German MEP Manfred Weber is the EPP’s main candidate, as his party is projected to win the largest number of seats (this is also Fine Gael’s European party group). He’s said that he already has the support of nine EU member states, and will be an attractive option for centre-right leaders.

Interestingly, at a political meeting in Germany recently, he said that “we are proud that this continent has a Christian influence… it is not only something for museums, and that should guide us for the future”.
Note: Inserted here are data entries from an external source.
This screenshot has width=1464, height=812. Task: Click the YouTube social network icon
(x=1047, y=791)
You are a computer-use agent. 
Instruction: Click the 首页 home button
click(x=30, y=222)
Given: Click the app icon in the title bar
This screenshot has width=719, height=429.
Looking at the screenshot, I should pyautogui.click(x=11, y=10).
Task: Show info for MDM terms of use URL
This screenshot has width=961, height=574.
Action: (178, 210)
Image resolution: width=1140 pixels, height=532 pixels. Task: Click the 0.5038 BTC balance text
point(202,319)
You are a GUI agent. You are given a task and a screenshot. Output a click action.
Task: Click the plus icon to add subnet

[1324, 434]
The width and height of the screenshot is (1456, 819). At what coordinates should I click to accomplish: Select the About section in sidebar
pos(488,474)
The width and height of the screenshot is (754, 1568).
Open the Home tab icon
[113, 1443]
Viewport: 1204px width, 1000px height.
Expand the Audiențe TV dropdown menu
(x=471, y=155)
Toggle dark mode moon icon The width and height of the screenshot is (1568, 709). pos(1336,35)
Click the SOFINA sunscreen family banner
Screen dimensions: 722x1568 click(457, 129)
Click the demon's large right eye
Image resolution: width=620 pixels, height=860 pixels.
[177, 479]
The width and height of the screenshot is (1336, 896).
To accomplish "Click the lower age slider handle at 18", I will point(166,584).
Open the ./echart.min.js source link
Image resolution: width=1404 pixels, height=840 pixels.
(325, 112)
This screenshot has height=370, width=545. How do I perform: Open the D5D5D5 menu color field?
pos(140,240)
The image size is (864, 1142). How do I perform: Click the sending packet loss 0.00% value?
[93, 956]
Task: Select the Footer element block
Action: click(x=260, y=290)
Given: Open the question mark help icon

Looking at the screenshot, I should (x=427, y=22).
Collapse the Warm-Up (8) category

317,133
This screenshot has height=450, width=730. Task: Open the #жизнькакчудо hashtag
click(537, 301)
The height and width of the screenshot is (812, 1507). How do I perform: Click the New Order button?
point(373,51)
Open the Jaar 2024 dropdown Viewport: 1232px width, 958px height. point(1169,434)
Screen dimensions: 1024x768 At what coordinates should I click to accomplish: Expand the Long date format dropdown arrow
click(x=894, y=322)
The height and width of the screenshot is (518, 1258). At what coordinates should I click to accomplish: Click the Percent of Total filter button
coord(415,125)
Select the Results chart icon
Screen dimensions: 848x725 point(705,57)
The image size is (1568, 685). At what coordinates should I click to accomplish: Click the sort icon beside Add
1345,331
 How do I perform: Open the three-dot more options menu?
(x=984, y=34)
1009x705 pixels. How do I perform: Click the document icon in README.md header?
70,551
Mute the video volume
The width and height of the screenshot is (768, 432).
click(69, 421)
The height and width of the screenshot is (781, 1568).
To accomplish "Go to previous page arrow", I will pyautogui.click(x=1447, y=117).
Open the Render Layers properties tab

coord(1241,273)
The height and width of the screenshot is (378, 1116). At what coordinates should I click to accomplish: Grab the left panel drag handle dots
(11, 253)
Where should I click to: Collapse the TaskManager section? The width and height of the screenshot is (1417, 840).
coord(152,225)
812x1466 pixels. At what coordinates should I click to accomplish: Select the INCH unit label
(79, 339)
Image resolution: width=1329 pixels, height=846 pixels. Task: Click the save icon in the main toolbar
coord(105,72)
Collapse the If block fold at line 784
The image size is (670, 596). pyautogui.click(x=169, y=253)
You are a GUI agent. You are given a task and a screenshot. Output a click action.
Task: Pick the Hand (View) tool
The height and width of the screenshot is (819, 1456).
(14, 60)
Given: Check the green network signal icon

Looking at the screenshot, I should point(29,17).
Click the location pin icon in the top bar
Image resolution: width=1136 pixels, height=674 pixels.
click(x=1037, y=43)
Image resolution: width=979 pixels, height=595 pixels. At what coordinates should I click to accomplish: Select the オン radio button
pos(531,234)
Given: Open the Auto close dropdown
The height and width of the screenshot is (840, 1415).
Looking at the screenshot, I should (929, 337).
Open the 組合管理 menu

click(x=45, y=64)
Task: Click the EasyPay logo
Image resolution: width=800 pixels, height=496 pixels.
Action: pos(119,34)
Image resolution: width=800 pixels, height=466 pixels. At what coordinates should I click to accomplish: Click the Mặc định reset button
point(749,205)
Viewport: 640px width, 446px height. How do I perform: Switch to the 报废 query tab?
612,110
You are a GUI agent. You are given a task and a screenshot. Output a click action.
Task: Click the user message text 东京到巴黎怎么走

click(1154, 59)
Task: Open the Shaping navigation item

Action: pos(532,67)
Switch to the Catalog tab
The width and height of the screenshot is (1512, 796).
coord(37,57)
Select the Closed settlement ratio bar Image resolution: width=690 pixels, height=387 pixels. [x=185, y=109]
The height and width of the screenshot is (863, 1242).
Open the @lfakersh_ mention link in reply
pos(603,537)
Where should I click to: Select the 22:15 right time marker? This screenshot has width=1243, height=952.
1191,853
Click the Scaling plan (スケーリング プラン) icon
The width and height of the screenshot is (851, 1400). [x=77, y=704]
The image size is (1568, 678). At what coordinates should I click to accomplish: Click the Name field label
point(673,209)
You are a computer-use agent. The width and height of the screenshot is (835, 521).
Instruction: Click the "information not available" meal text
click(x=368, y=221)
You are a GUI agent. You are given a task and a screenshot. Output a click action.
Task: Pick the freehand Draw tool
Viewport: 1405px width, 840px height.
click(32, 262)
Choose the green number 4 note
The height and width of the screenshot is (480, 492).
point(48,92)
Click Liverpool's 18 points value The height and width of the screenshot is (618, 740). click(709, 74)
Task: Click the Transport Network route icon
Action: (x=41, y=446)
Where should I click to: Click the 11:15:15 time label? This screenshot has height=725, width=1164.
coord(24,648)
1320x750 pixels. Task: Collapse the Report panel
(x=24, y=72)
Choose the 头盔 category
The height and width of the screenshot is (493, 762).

The European project should be “defended against nationalists and the selfish” he said, adding that Europe faced a “historic turning point” in defence of the European “way of life”.

Margrethe Vestager (joint frontrunner)

The ALDE group (Alliance of Liberals and Democrats for Europe), is predicted to win the third largest share of MEP seats, and has nominated seven candidates, among which is Margrethe Vestager.

She’s the European Union’s competition commissioner, so is more recognisable than most, having criticised and slapped fines on Google, Apple, Nike, and Starbucks; as well as forcing Visa and MasterCard to reduce their fees for payments.

Her tough stance towards US firms drew the ire of Donald Trump, who has labelled her the “tax lady” – giving an indication of how she feels about Ireland’s corporate tax rate.

Although a strong candidate, she still hasn’t won the backing of her own government in Denmark: a prerequisite for her future at the EU executive in Brussels.

In an interview with AFP recently, she said that “it’s long overdue to have a woman as head of the EU Commission… If you look at the precedents, you see that men have had their go.”